これをまとめると兵站システムは次のような概念図として表すことができます。
兵站システムの全体を著した概念図。
左から右に移ると後方地域(communication zone)から戦闘地域(combat zone)に接近する。
CONUS Baseが中央兵站基地、Theater Baseが方面基地を著す。
そこからさらに戦闘地域に進むと線で区切った個所で前方支援地域、師団段列、部隊段列が置かれる。
(457-8)より引用。
基地は兵站システムの要
このような兵站システムの特性を理解すれば、兵站における基地の役割は常に他の基地との相互関係の中で割り当てられるものであることが分かります。
もし部隊を展開させる予定の作戦地域の付近に兵站基地が存在していないならば、兵站基地と支援地域が遠くに引き離されるだけでなく、兵站基地を起点として展開可能な部隊の規模も制限されてきます。
このような兵站支援の限界は、その後の作戦行動において多大な影響を及ぼすことになります。

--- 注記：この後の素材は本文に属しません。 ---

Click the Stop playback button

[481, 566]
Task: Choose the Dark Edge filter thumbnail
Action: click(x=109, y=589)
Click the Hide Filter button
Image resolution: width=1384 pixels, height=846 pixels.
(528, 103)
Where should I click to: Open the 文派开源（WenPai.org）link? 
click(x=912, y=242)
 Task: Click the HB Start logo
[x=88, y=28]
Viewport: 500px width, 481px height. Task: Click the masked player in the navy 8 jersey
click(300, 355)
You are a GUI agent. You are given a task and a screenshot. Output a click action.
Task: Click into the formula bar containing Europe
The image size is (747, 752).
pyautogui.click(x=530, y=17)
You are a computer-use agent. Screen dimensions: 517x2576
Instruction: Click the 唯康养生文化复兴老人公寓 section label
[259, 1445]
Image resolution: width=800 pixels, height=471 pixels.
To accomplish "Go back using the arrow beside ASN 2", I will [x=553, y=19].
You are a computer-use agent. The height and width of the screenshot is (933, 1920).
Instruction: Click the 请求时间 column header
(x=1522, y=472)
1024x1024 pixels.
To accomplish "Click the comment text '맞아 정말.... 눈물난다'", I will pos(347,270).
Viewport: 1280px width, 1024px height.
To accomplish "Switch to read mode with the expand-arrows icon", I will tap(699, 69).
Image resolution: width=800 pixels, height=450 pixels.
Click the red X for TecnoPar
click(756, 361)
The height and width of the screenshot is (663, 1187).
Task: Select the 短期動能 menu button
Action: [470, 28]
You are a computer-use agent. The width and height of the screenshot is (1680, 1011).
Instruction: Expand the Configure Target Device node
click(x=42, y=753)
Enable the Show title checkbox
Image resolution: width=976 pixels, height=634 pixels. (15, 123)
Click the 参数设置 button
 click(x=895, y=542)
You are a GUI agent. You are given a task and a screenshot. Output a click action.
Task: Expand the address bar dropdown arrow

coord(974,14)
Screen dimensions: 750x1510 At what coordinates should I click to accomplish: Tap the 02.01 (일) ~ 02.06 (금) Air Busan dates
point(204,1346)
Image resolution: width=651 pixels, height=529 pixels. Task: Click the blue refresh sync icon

日本の安全保障にとって基地の問題は軍事的観点だけで論じきれるわけではありませんが、あらゆる軍事行動の起点となる基地がどのような兵站システムにおいても重要な役割を果たしていることについて理解を深める必要は繰り返し確認することが重要です。
戦闘部隊それ自体が戦闘力を生み出すわけではなく、兵站部隊との連携によってはじめて本来の戦闘力を発揮することが可能となるのです。

KT

参考文献
U.S. Department of Defense. 1997. Joint Doctrine Encyclopedia, Washington, D.C.: U.S. Governmental Printing Office.